Hz. Peygamber’in (s.a.v) Medine'deki en büyük mücadelesi sadece müşriklerle değil, içerideki kahpelerle, münafıklarla olmuştur. Abdullah b. Übey bin Selûl örneği, bunun en çarpıcı misalidir.
Kahpe, çıkarı uğruna her değeri satar. Bugün dost görünür, yarın seni inkâr eder. Dün birlikte yürüdüğü insanlara, şartlar değişince sırt döner. Kahpenin; vicdanı, imanı, sadakati, emaneti yoktur.
Tarihte nice zaferler kahramanlar sayesinde kazanılmıştır ama nice yenilgiler de ahmaklar ve kahpeler yüzünden yaşanmıştır. Bugün sosyal hayatta, siyasette, ailede, iş dünyasında benzer karakterler her yerdedir. Bazısı akılsızlıkla, bazısı sinsilikle yıkım üretir.
Ahmak yönetici, yanlış kararlarla toplumu batırır. Kahpe bürokrat, içeriden bilgi sızdırır. Ahmak dost, en mahrem sırlarını uluorta yayar. Kahpe dost, kıskanır ve ihanetten beslenir. Ahmak da kahpe de tanınıp, tanıtılmalıdır.

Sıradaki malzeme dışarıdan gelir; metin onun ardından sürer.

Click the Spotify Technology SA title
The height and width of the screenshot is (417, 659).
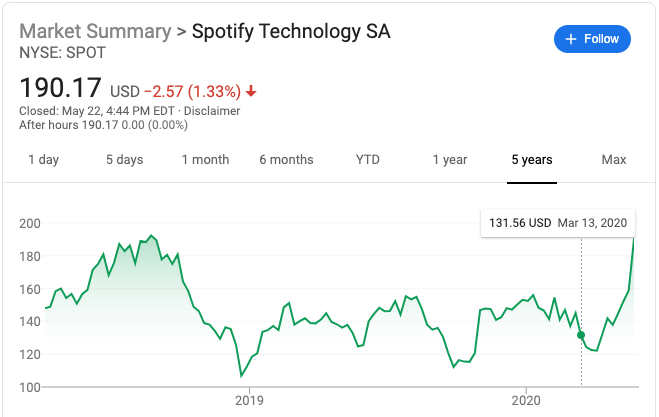[x=291, y=31]

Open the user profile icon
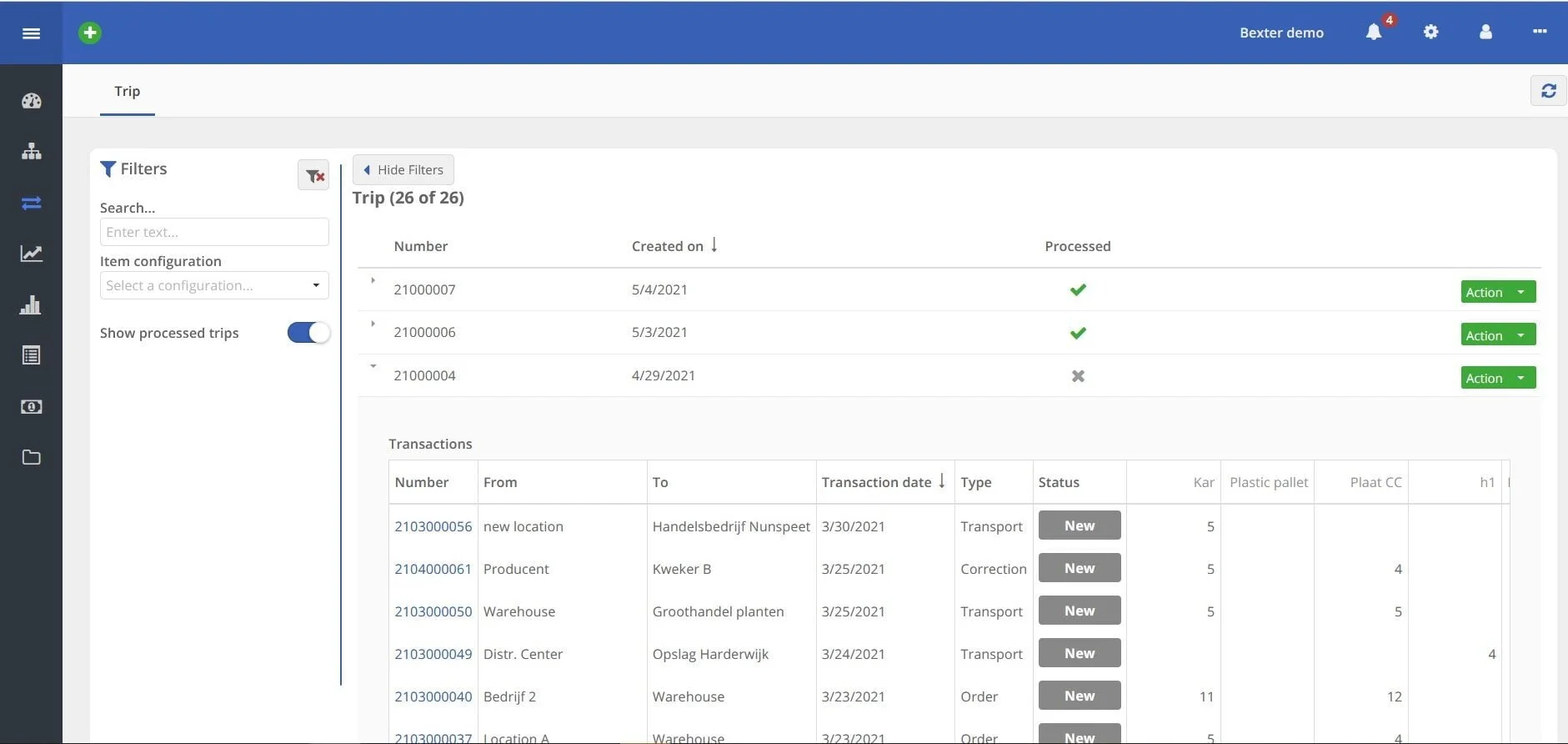coord(1485,33)
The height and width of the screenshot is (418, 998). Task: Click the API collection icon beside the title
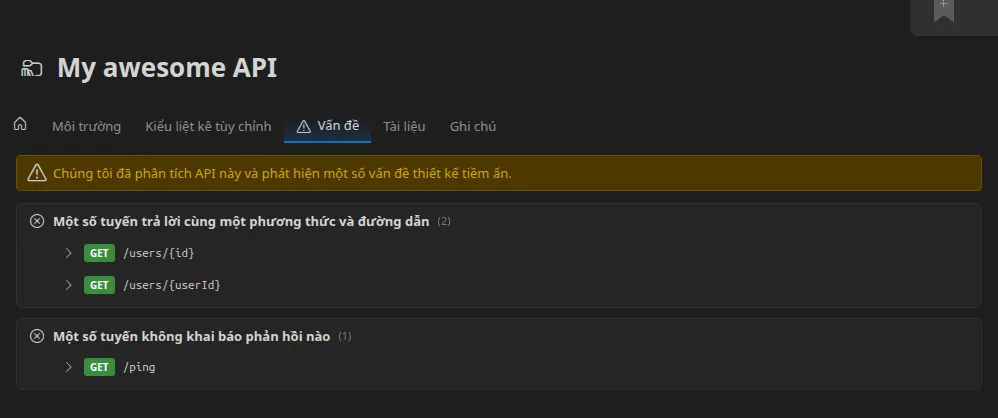click(x=32, y=68)
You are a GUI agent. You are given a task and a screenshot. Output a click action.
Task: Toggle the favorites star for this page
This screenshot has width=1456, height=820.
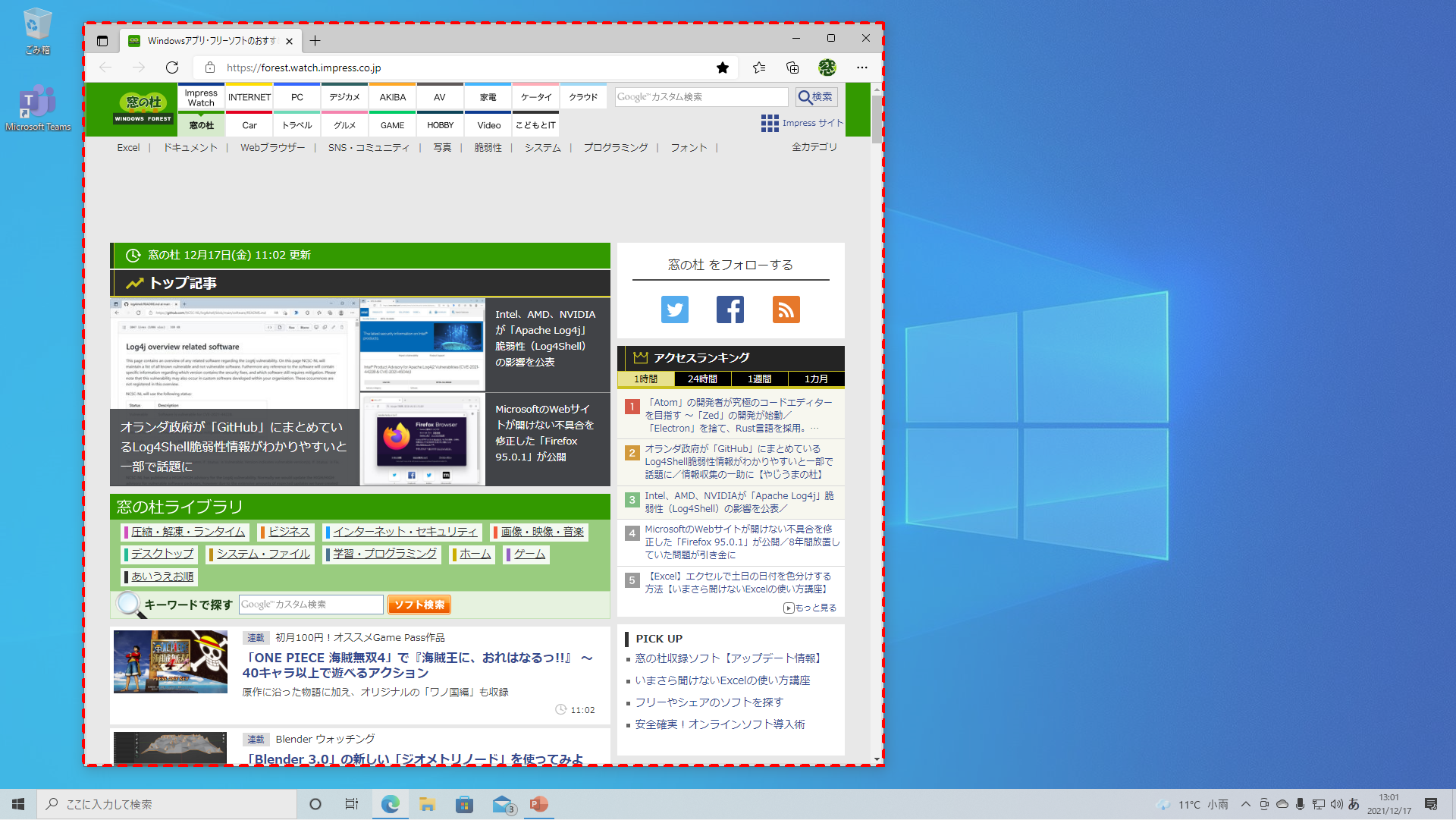tap(722, 68)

Ahmaklık mazur görülmemeli, kahpelik örtülmemelidir. Ahmaklara karşı mesafe konmalı, kahpeye karşı da korunma oluşturulmalıdır. Kahpeye sır verilmemeli asla güven duyulmamalıdır
Ahmakları küçümsemek değil, tanımak gerekir. Kahpeleri de affetmek değil, uzak tutmak gerekir. Zira bazen düşman, açık değil gizlidir. Tehlike, dışarıdan değil içeriden gelir. Akıl, ahlâk ve iman üçlüsü olmayan birine; sır, yol ve gönül verilmez.
Çünkü ya cehaletle yakar, ya ihanetle satar, ya da kullanıp atar.
Hayat, doğru kişilerle anlam kazanır. Yanlış kişilerin yanında ne doğru kalır ne huzur. Ahmaklık; düşünmeden konuşmak, anlamadan yargılamak, ölçmeden hareket etmektir. Ahmak, ferasetten mahrum kişidir.
Hz. Ali (r.a); “Ahmakla oturup kalkan, belaya razı gelmiştir” buyurmaktadır. Bu yüzden ahmaklarla yan yana olmamak bir kibir değil, kendini ve değerlerini koruma refleksidir. Çünkü ahmakla yan yana olan, onun yaptığı her hatanın ortağı sayılır.
Peygamberimiz (s.a.v); “Allah’ım! Beni cehaletten, sefihlikten ve kötü dosttan
koru.” diye dua etmiştir. Bu dua; ahmak ve kahpelere karşı kalkandır.